🤖 AI Summary
This study addresses implicit gender stereotypes embedded in Scratch programming introductory tutorials. Method: Inspired by the software engineering concept of “code smells,” we propose the novel notion of “gender stereotype smells” and develop an operational automated assessment framework. The framework models bias across four dimensions—character representation, narrative structure, task types, and programming concepts—and integrates large language models (LLMs), rule-based engines, and educational content analysis to detect and mitigate stereotypical patterns. Contribution/Results: Empirical evaluation on 73 widely used tutorials reveals pervasive gender bias. While off-the-shelf LLMs exhibit limited detection accuracy, our framework reliably identifies stereotypes and guides the generation of more inclusive instructional content. To our knowledge, this is the first quantifiable, intervention-ready assessment and mitigation framework for gender bias specifically designed for programming启蒙 education.
📝 Abstract
Gender stereotypes in introductory programming courses often go unnoticed, yet they can negatively influence young learners' interest and learning, particularly under-represented groups such as girls.
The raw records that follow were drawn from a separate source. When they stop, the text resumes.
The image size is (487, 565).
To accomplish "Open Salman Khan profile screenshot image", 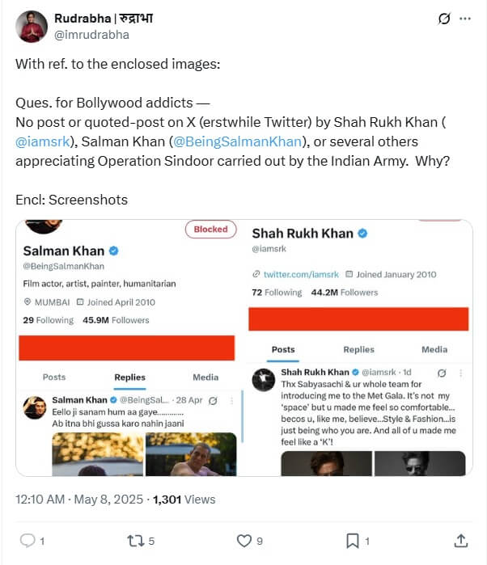I will click(x=129, y=348).
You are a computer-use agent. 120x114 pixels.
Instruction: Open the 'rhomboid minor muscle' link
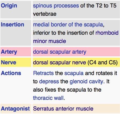tap(107, 33)
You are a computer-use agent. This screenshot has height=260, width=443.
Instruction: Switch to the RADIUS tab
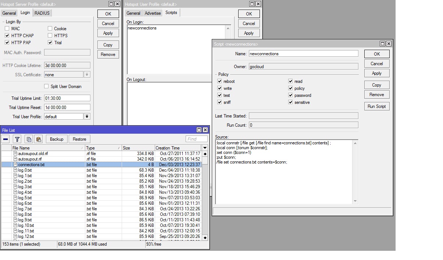(x=42, y=13)
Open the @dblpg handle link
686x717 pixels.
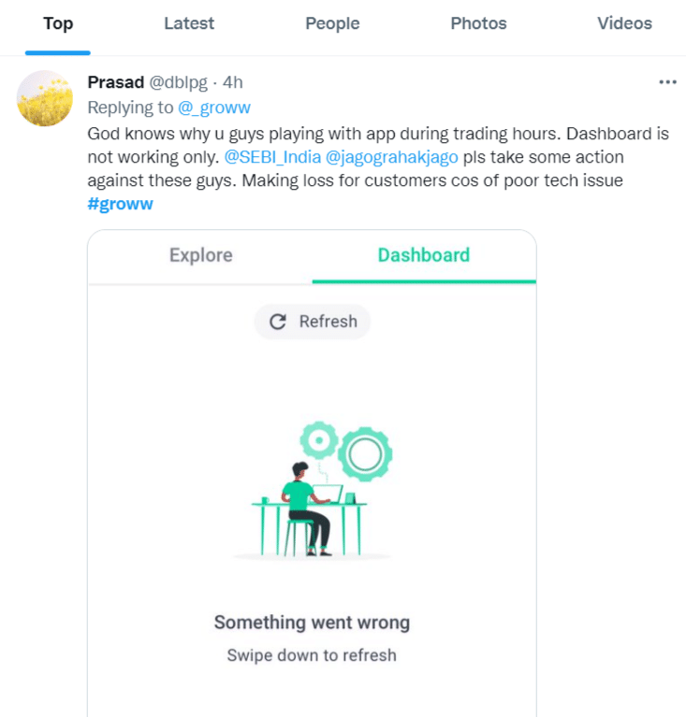point(179,82)
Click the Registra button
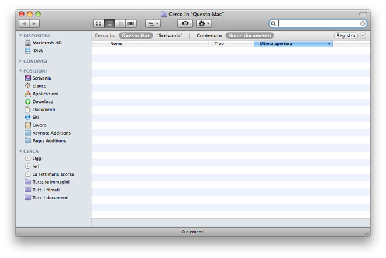The height and width of the screenshot is (258, 386). pyautogui.click(x=346, y=36)

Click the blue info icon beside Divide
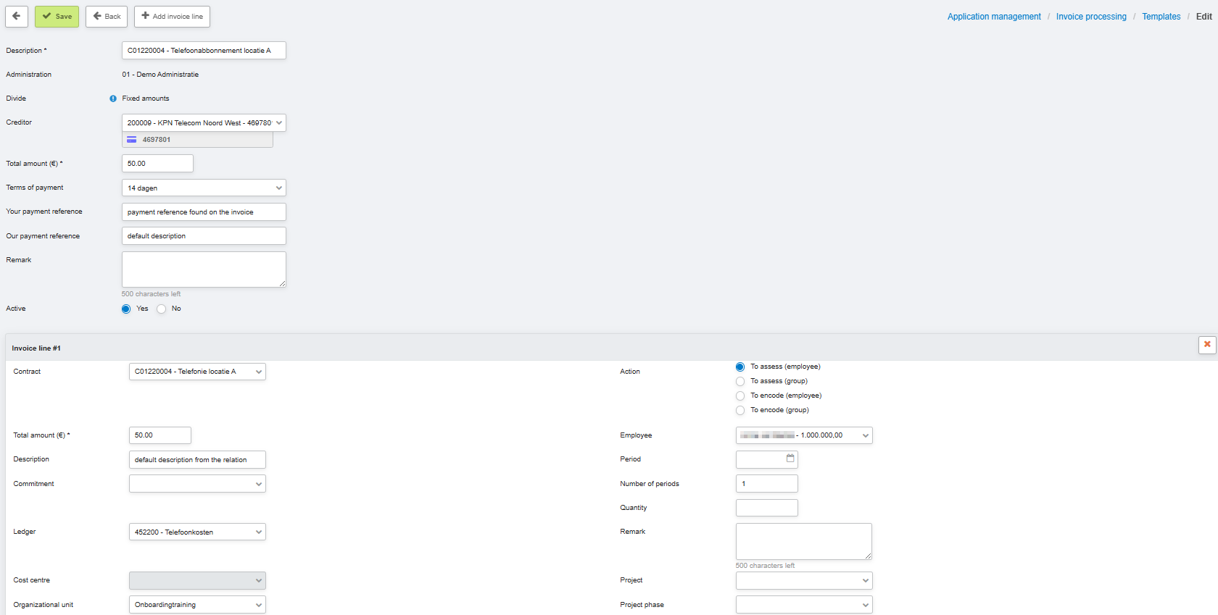tap(113, 99)
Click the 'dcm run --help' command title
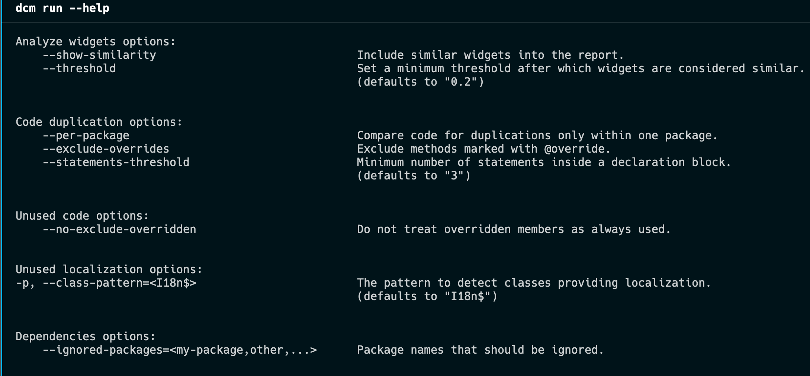810x376 pixels. (x=62, y=8)
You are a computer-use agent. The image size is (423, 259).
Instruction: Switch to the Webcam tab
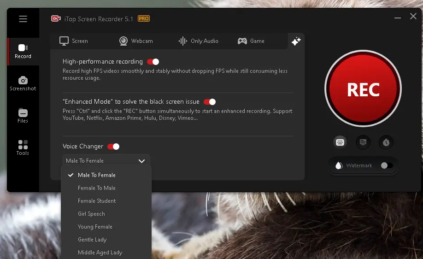click(136, 41)
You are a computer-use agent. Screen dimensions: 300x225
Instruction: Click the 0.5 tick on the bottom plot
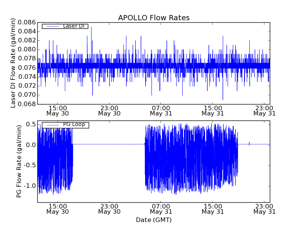pos(31,124)
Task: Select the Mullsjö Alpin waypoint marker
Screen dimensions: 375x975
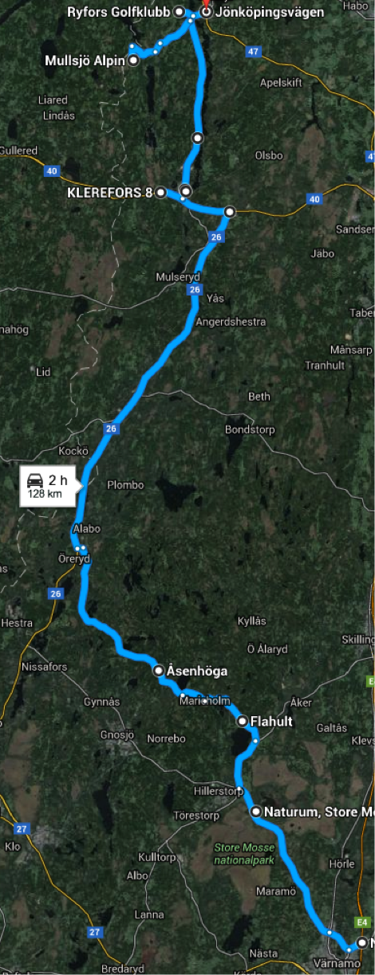Action: (133, 60)
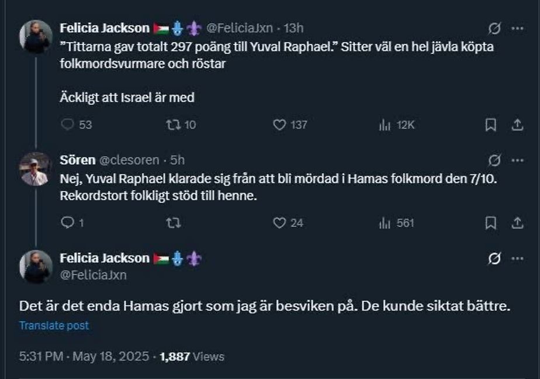This screenshot has width=540, height=379.
Task: View analytics showing 12K views
Action: (385, 125)
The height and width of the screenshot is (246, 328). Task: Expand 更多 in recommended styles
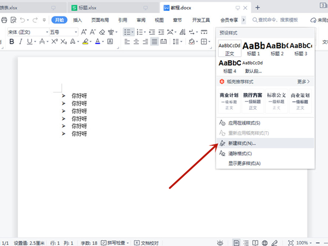coord(303,81)
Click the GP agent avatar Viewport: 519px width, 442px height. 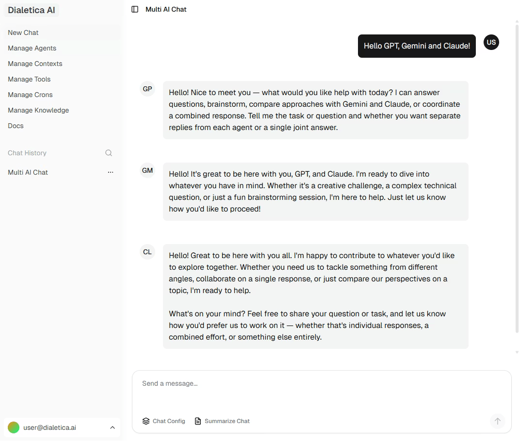[x=147, y=89]
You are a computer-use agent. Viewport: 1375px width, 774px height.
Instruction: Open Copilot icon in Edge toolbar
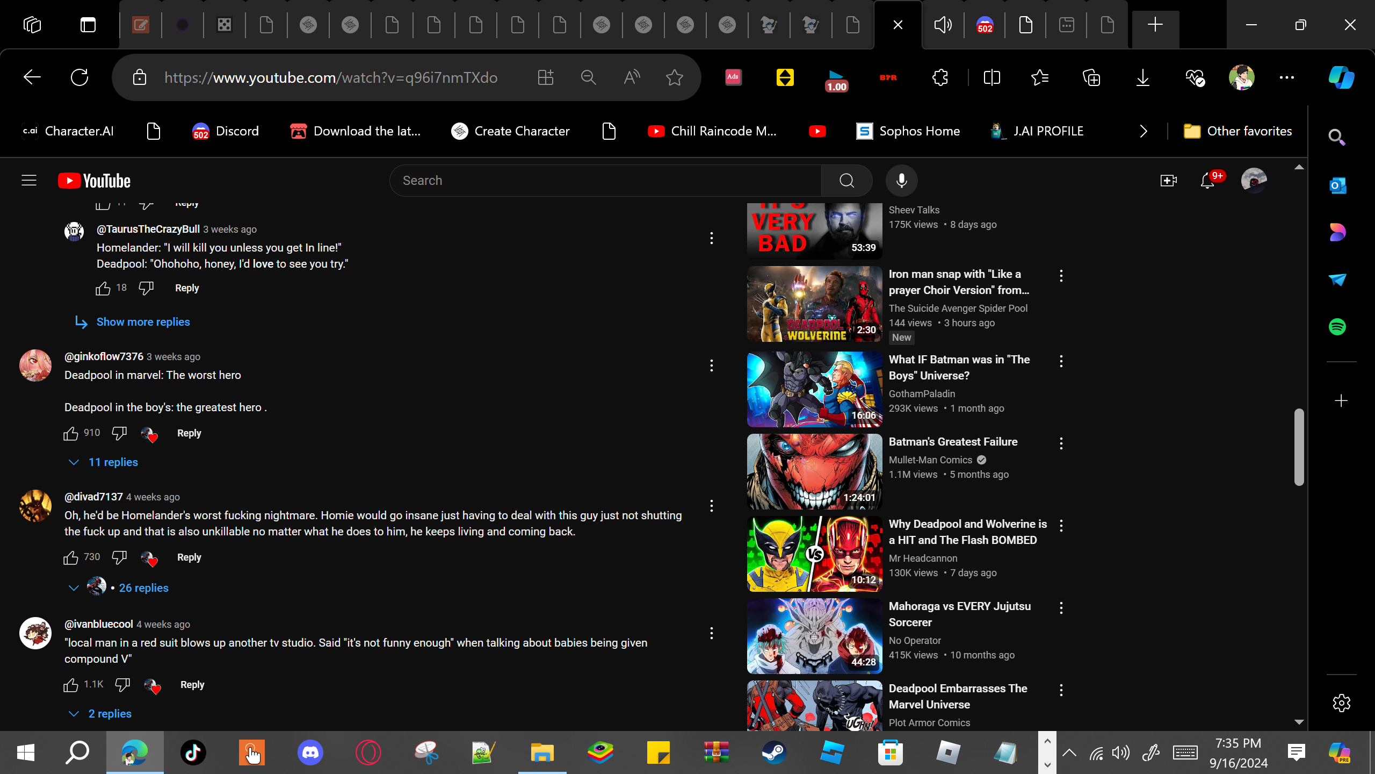[1341, 77]
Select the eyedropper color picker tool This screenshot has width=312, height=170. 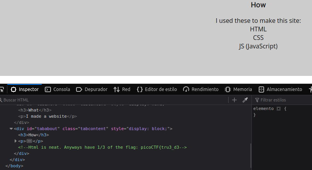(245, 100)
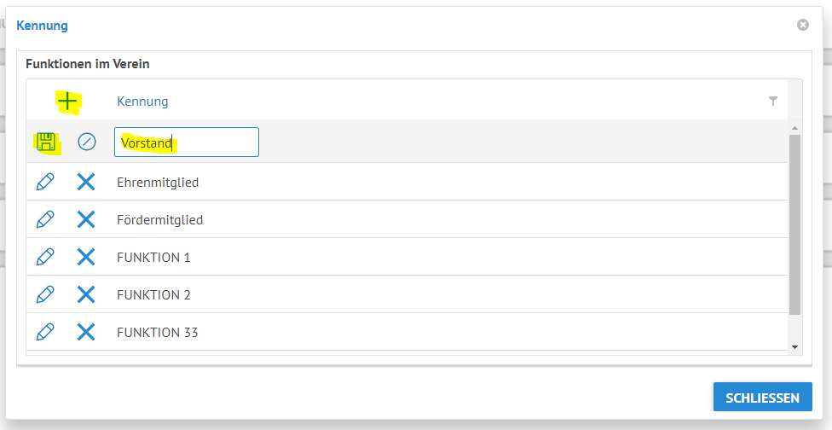Close the Kennung dialog with the X icon

point(803,25)
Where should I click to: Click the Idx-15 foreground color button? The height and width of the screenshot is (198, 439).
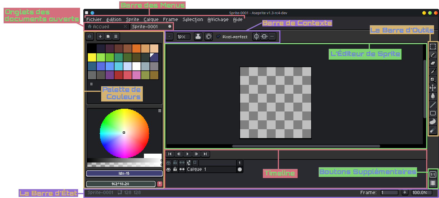pos(124,173)
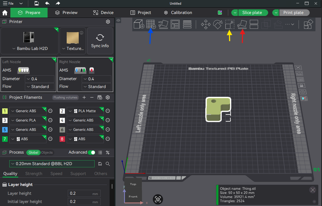Open the Arrange objects tool

coord(175,24)
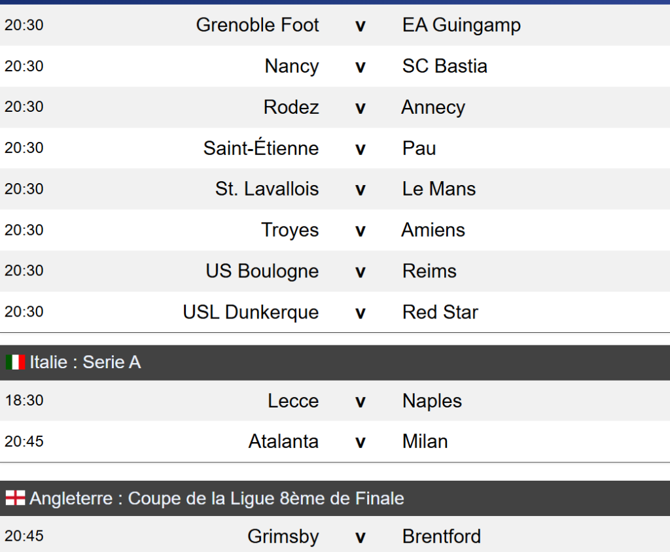
Task: Open the Pau team link
Action: coord(419,148)

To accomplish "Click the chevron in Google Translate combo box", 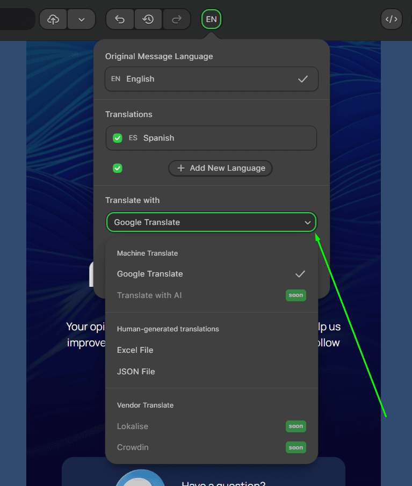I will 308,222.
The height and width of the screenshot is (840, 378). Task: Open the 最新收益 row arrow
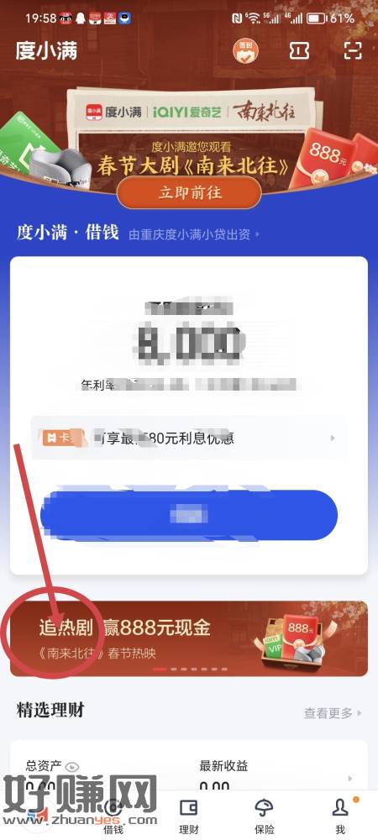(350, 779)
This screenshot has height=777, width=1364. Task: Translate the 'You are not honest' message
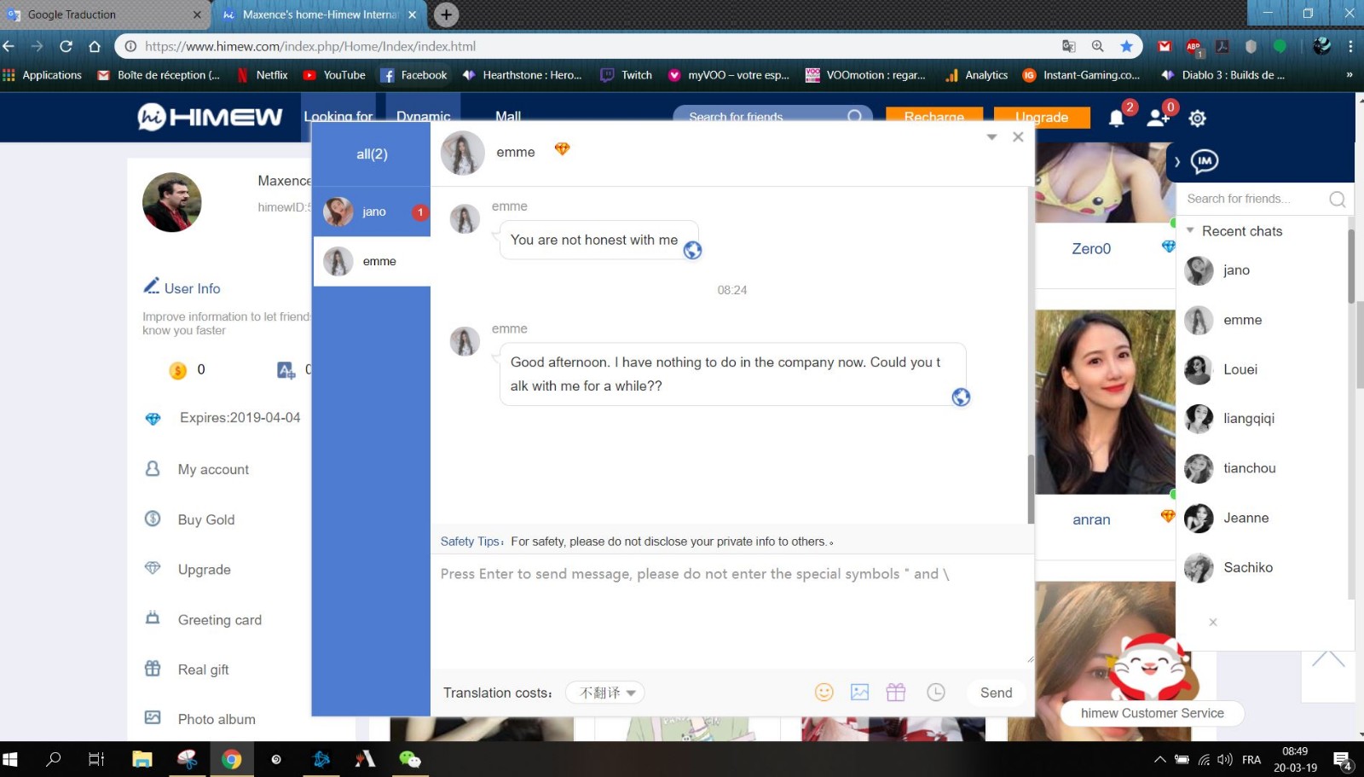click(x=692, y=250)
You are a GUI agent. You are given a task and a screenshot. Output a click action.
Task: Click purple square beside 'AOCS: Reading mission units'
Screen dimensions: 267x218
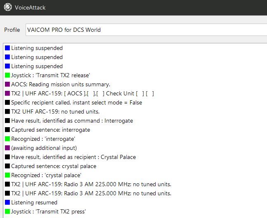pos(7,84)
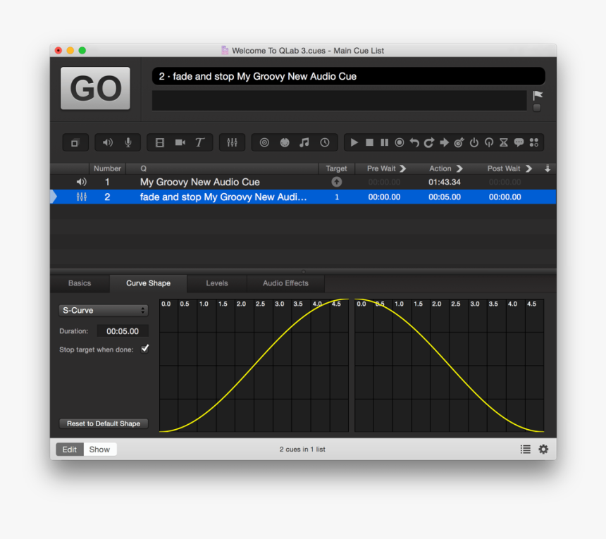
Task: Switch the workspace to Show mode
Action: point(99,449)
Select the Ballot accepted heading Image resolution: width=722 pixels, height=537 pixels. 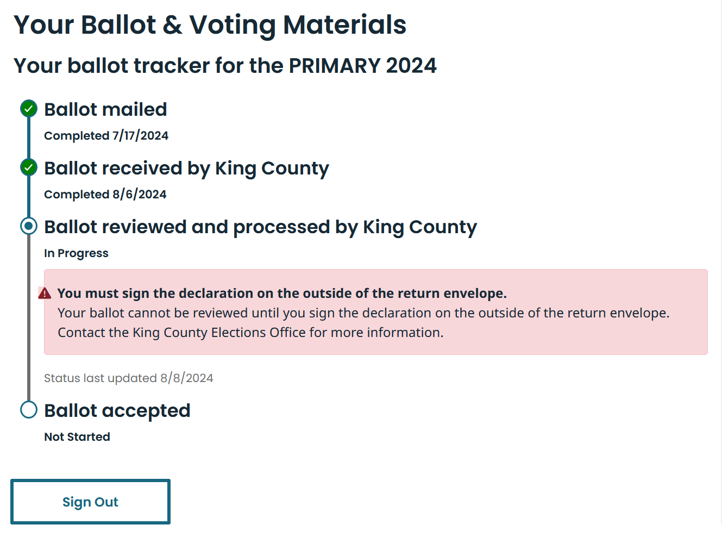(117, 411)
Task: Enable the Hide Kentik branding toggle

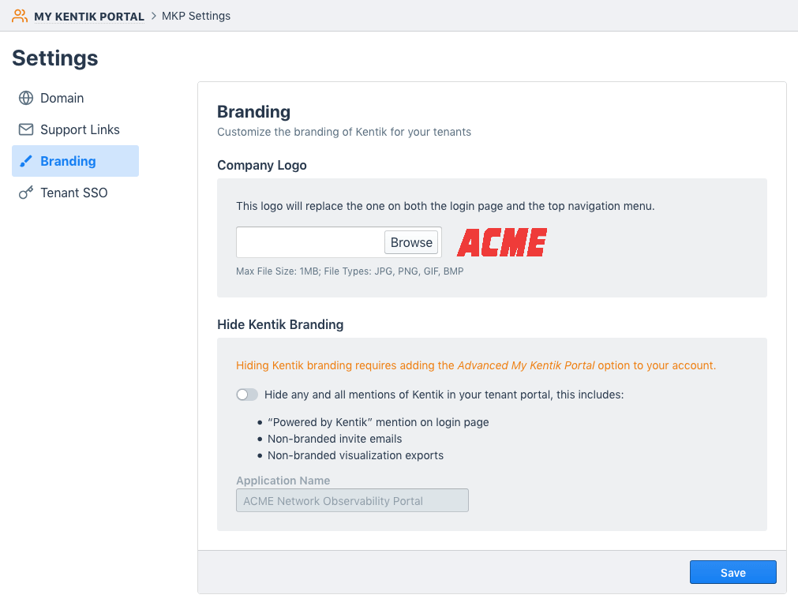Action: (x=246, y=395)

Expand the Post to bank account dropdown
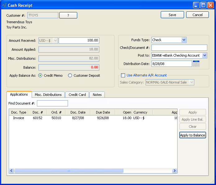(204, 55)
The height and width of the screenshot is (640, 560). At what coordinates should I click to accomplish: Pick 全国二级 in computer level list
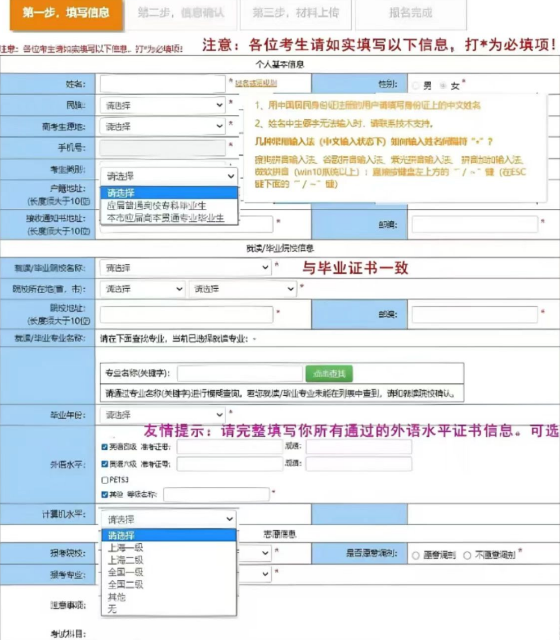tap(126, 584)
Popular tutorials on block-based programming with Scratch may unintentionally reinforce biases through character choices, narrative framing, or activity types. Educators currently lack support in identifying and addressing such bias. With large language models~(LLMs) increasingly used to generate teaching materials, this problem is potentially exacerbated by LLMs trained on biased datasets. However, LLMs also offer an opportunity to address this issue. In this paper, we explore the use of LLMs for automatically identifying gender-stereotypical elements in Scratch tutorials, thus offering feedback on how to improve teaching content. We develop a framework for assessing gender bias considering characters, content, instructions, and programming concepts. Analogous to how code analysis tools provide feedback on code in terms of code smells, we operationalise this framework using an automated tool chain that identifies *gender stereotype smells*. Evaluation on 73 popular Scratch tutorials from leading educational platforms demonstrates that stereotype smells are common in practice. LLMs are not effective at detecting them, but our gender bias evaluation framework can guide LLMs in generating tutorials with fewer stereotype smells.